One number is the whole answer: how many lines of the records include "agent".
■ ■ ■ ■
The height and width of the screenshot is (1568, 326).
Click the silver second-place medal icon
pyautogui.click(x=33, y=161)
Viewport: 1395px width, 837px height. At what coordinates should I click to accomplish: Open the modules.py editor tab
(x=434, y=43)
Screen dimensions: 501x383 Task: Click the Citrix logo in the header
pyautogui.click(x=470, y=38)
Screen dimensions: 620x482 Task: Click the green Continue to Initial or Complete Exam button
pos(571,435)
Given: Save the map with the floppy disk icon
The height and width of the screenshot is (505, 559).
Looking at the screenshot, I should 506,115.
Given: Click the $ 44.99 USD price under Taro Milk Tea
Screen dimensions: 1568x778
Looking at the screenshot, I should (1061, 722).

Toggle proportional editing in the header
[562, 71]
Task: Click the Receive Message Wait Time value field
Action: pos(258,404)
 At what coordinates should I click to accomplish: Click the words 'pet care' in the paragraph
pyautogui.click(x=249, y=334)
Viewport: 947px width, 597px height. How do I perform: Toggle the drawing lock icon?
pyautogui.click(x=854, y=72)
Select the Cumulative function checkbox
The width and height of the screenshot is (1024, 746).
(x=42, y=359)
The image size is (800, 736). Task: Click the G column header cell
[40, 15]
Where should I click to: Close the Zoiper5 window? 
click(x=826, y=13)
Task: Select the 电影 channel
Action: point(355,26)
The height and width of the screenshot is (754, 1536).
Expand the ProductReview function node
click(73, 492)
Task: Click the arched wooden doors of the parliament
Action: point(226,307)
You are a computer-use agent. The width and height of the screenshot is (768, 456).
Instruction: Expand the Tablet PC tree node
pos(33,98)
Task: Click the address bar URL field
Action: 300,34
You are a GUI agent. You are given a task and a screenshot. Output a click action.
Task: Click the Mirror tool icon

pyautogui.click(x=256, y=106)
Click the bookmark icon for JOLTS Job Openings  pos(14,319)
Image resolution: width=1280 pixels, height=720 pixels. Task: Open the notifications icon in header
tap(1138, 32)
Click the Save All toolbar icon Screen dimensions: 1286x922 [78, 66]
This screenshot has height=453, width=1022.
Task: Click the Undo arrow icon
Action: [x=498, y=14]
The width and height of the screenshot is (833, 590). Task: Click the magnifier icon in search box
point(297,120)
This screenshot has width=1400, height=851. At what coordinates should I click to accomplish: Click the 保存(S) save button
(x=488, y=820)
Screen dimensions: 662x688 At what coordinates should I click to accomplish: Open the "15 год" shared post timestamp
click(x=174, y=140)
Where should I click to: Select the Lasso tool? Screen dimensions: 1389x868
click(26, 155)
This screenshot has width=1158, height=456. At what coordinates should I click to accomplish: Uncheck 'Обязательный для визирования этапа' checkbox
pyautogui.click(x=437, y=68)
■ ■ ■ ■
EXERCISE SOLUTION – 2